[Collection entries]
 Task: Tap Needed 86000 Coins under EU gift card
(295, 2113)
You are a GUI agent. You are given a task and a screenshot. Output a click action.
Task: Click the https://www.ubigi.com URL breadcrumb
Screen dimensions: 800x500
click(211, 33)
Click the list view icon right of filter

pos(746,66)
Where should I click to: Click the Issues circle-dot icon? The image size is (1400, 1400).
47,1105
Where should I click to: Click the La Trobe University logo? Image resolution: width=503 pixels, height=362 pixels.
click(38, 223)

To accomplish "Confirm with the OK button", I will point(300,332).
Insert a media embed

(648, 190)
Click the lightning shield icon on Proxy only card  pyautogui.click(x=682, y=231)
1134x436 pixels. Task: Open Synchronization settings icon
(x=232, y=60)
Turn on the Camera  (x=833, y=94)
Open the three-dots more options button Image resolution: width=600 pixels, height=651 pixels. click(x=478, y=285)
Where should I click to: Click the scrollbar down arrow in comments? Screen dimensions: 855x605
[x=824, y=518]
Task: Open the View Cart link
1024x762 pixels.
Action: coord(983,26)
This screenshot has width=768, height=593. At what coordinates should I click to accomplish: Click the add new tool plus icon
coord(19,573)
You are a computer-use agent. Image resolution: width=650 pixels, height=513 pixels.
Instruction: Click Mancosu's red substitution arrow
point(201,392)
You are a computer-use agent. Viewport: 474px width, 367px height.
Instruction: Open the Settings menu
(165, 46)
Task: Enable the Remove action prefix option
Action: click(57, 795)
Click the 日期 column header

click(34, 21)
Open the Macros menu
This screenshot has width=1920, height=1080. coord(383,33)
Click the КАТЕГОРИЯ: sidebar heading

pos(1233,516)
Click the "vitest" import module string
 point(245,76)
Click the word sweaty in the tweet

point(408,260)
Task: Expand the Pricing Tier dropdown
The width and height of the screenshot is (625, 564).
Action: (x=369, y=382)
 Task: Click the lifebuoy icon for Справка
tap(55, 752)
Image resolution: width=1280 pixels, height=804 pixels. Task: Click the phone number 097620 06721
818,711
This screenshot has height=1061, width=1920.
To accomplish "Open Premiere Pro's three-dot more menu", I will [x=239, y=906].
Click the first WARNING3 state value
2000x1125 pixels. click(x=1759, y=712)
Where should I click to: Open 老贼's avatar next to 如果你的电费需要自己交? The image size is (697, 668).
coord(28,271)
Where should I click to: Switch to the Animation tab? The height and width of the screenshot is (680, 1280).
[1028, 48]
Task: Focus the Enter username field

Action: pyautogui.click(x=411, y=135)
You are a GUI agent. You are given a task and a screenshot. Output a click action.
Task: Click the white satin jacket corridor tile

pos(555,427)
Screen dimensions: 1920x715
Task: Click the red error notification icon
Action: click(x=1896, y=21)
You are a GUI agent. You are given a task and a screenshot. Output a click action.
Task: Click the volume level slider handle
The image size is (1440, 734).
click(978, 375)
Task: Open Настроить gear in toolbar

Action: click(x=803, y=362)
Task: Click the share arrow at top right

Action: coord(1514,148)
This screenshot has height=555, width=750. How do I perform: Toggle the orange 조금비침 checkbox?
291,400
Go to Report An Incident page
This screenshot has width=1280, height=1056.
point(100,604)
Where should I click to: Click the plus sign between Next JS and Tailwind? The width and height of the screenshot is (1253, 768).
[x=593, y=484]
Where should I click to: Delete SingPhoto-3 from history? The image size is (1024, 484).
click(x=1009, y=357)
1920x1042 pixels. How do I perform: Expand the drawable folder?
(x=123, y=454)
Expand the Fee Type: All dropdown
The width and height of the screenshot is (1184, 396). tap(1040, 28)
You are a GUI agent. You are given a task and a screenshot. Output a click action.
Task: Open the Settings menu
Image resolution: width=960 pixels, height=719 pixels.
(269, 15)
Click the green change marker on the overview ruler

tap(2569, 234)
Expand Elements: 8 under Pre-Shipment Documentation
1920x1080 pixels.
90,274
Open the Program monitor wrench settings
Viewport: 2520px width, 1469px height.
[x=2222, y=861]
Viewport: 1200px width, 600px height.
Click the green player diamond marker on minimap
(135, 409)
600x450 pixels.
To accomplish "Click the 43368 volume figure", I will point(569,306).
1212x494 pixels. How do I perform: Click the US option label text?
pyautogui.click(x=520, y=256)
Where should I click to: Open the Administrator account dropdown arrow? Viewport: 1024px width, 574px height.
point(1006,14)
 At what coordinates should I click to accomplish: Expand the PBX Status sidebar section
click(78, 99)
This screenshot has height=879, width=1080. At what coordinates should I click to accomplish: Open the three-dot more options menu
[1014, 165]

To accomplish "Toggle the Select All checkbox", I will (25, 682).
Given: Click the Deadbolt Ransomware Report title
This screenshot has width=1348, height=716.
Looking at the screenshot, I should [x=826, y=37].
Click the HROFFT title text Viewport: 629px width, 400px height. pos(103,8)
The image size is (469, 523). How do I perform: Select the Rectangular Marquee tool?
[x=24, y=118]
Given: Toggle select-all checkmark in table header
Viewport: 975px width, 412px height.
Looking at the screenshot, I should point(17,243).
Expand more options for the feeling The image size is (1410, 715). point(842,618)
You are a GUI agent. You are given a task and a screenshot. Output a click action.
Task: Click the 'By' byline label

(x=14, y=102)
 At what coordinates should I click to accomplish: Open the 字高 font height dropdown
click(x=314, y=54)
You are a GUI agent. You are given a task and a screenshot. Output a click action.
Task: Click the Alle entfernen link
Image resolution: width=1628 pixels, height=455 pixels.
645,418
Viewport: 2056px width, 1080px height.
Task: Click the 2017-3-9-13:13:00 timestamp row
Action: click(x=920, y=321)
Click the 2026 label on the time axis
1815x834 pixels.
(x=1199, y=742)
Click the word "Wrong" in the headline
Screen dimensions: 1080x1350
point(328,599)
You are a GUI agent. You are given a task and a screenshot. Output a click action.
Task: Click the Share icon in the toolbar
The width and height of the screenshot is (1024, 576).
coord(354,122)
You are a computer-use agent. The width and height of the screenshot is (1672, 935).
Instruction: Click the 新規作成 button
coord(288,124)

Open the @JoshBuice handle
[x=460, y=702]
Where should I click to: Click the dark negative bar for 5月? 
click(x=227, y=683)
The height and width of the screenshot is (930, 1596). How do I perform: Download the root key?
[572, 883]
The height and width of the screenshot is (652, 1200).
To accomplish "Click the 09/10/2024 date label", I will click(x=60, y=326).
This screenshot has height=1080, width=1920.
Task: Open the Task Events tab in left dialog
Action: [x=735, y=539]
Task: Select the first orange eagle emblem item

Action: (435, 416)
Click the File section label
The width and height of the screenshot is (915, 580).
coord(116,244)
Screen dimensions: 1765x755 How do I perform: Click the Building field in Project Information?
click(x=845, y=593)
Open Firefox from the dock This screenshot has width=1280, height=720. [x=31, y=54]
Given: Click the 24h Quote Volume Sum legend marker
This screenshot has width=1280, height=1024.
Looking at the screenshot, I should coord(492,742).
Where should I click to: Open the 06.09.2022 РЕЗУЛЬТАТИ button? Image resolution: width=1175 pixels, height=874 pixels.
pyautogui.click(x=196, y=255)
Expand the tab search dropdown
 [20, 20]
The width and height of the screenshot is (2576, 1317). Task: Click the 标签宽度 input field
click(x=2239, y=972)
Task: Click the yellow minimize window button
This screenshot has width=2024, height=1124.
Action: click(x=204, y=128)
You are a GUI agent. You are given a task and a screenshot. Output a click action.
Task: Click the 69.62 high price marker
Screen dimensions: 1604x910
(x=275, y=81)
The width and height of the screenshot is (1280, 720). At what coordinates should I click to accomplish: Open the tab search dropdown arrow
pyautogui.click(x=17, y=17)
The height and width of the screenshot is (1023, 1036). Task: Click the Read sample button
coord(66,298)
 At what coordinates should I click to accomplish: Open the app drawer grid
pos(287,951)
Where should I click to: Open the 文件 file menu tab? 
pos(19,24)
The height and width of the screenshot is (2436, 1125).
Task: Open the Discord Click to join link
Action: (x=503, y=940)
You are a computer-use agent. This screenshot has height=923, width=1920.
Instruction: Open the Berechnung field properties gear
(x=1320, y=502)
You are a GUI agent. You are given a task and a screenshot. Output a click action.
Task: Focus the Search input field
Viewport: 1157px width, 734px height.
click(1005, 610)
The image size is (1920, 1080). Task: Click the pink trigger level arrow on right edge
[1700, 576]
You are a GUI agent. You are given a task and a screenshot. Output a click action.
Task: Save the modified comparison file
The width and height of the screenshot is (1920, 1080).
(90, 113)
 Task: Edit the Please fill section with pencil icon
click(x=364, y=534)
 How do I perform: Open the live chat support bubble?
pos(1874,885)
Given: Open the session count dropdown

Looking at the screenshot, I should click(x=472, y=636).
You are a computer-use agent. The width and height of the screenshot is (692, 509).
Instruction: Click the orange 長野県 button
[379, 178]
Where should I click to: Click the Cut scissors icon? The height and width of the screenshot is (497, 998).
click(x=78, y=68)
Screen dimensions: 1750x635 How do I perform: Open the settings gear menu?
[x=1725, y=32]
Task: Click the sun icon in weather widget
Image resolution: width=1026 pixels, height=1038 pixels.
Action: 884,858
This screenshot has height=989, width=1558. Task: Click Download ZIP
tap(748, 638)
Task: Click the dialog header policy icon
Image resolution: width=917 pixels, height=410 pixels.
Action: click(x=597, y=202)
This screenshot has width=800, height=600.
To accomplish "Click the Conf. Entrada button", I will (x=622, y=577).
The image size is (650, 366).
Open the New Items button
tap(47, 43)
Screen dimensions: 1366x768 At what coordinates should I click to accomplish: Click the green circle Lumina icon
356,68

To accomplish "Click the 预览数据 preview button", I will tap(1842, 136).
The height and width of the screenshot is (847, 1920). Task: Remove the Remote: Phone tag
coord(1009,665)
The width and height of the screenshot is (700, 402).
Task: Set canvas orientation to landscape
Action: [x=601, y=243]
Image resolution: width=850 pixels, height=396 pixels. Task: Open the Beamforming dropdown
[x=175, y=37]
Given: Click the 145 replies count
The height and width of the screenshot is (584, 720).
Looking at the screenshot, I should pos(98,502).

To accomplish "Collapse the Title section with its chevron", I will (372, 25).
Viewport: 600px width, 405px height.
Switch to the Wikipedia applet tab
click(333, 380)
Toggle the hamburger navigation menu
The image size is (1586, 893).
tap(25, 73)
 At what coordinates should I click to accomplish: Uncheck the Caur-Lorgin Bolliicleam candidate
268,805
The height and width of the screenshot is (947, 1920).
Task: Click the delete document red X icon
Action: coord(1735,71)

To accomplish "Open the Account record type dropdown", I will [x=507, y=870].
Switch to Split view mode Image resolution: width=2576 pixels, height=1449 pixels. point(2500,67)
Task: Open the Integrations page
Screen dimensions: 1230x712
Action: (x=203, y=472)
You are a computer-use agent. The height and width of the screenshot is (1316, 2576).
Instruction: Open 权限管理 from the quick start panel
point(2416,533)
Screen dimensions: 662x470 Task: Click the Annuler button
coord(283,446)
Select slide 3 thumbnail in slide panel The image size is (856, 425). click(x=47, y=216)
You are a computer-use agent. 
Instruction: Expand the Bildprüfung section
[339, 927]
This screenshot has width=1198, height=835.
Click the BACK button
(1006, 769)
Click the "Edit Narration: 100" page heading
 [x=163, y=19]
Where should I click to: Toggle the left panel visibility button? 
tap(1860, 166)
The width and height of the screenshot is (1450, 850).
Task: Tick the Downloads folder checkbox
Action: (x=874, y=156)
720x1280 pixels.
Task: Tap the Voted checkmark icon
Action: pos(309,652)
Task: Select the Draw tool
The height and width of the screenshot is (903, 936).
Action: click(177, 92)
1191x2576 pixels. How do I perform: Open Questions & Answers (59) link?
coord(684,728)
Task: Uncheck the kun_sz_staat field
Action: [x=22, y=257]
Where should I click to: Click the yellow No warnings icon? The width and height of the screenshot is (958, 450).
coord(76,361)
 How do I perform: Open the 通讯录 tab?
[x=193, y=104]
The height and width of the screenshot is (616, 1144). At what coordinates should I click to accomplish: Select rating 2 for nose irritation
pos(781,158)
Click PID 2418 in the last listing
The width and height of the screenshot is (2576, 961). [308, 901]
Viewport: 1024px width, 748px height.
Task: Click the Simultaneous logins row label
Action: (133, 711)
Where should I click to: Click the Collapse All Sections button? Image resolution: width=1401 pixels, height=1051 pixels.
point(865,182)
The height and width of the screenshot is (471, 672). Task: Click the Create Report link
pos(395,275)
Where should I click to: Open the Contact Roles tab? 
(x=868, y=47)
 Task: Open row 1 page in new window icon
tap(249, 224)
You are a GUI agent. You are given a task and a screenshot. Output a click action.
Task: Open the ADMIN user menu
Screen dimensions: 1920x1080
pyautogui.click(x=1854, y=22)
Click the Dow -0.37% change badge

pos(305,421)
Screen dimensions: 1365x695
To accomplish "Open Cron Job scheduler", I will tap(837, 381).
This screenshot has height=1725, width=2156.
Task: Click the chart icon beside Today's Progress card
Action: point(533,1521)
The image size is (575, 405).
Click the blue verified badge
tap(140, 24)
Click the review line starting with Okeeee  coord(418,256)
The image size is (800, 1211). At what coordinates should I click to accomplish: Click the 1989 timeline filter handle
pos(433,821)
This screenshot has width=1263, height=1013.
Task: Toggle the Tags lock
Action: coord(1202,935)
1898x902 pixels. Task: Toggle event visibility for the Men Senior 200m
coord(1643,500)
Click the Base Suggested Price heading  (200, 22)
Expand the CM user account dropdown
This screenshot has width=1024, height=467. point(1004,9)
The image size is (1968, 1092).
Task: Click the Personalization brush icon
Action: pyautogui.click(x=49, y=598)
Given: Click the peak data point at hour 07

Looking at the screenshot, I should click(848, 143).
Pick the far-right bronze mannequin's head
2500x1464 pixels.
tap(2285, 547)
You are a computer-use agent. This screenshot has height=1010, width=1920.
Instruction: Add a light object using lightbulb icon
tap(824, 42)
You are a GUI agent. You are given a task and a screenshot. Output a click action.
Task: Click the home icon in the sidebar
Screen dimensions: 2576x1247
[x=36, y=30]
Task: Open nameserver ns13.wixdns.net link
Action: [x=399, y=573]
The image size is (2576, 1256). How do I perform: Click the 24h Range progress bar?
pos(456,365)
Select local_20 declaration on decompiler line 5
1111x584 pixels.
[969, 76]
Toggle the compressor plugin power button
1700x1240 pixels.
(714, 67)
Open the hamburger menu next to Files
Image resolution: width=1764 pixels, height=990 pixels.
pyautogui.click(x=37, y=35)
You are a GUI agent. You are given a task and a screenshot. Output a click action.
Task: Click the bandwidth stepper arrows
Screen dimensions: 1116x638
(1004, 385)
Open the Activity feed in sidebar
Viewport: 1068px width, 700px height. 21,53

**Set problem:** Render the rows above as a JSON list of strings, one string per line, with blank lines left out. Begin at the line that contains "Where should I click to: Click the Collapse" and stop after the line that contains "pos(305,421)".

**Full response:**
[
  "Where should I click to: Click the Collapse All Sections button? Image resolution: width=1401 pixels, height=1051 pixels.",
  "point(865,182)",
  "The height and width of the screenshot is (471, 672). Task: Click the Create Report link",
  "pos(395,275)",
  "Where should I click to: Open the Contact Roles tab? ",
  "(x=868, y=47)",
  " Task: Open row 1 page in new window icon",
  "tap(249, 224)",
  "You are a GUI agent. You are given a task and a screenshot. Output a click action.",
  "Task: Open the ADMIN user menu",
  "Screen dimensions: 1920x1080",
  "pyautogui.click(x=1854, y=22)",
  "Click the Dow -0.37% change badge",
  "pos(305,421)"
]